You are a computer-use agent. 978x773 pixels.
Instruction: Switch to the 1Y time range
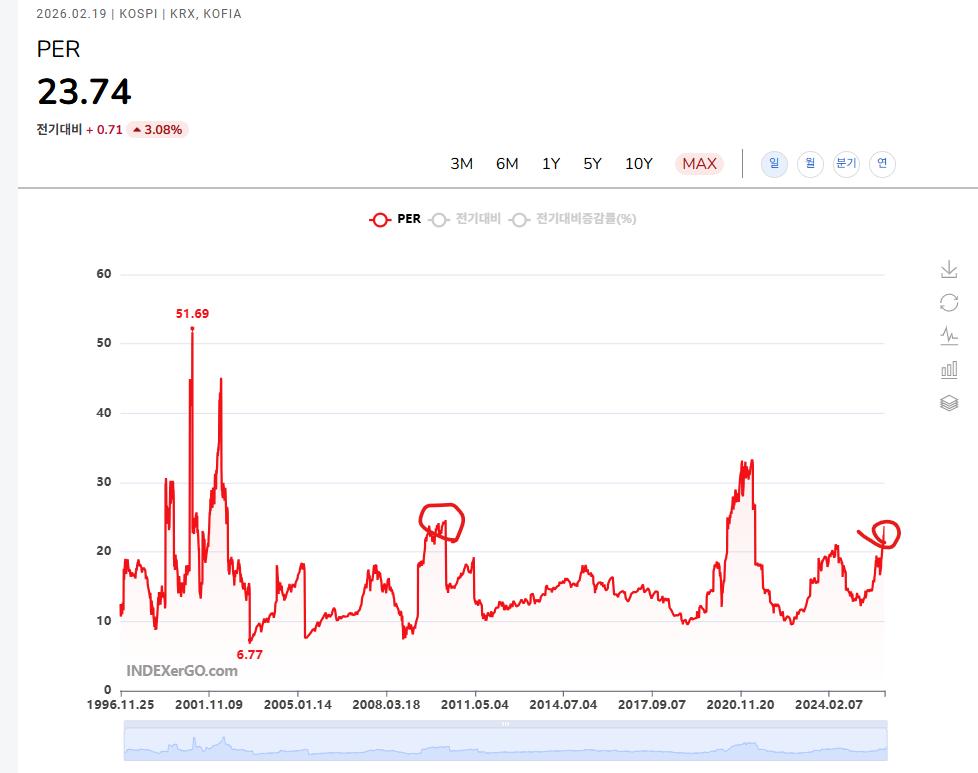click(551, 164)
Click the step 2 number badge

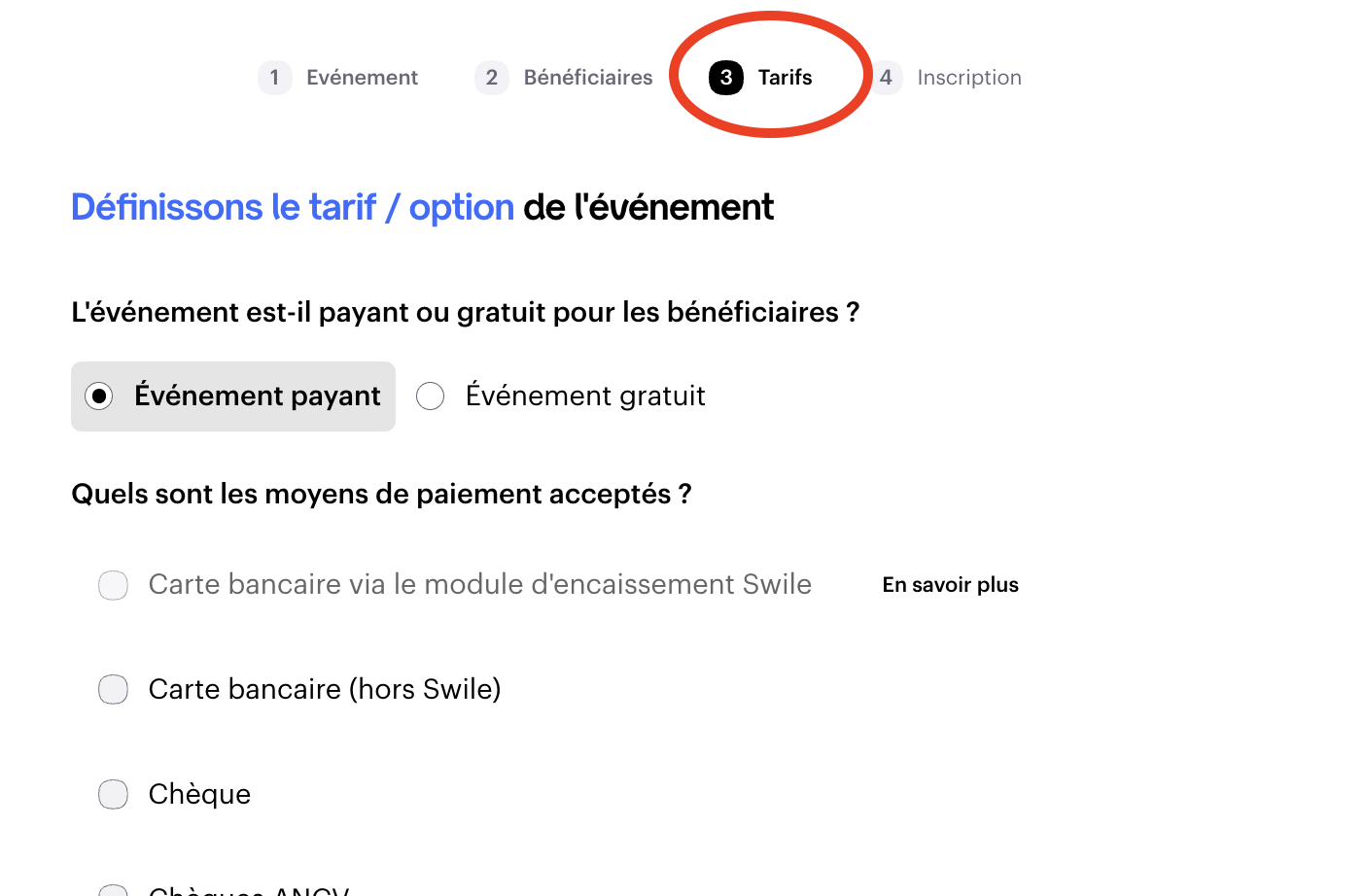pyautogui.click(x=492, y=78)
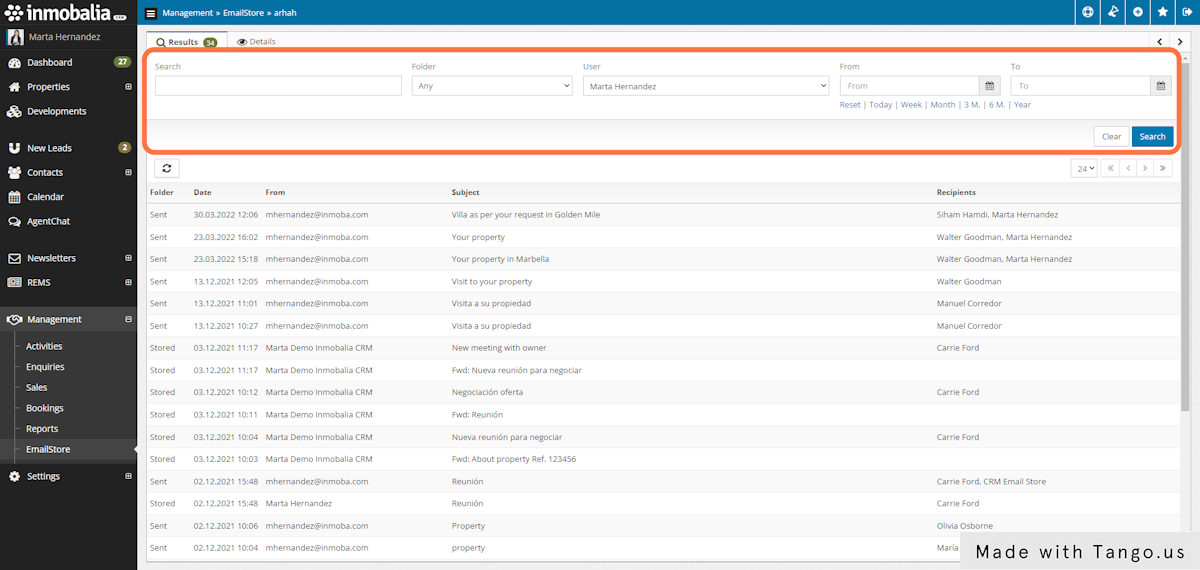
Task: Open the Folder dropdown
Action: click(491, 86)
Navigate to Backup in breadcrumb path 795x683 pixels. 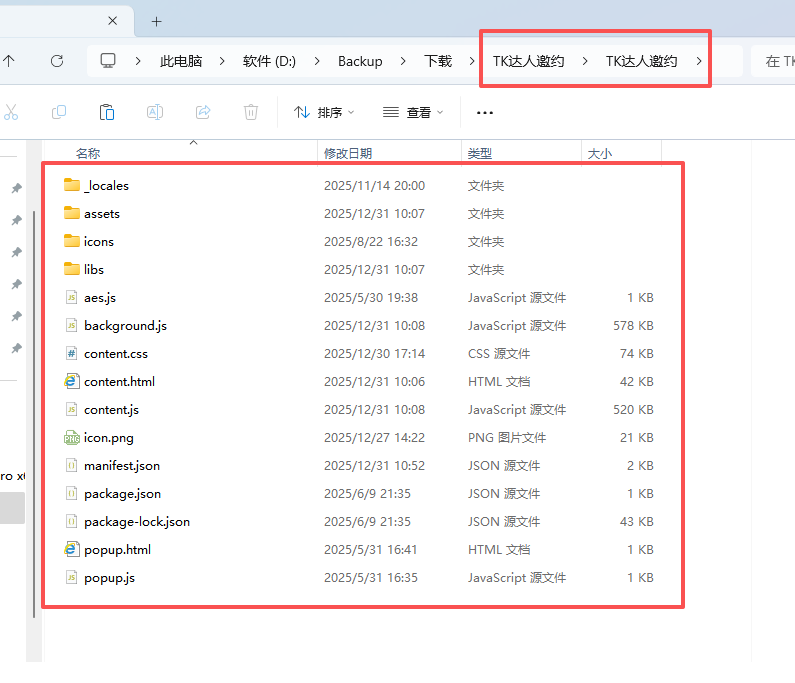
------------------------------------
▸ Goal of the exercise
Copy everything from the line that contains "Click the step 2 number badge" down through the last line of the records, keeping both ends and leaving out the pictures.

▸ Full response
Click the step 2 number badge

pyautogui.click(x=492, y=78)
Task: Open the Folder dropdown
Action: click(491, 86)
Navigate to Backup in breadcrumb path 795x683 pixels. 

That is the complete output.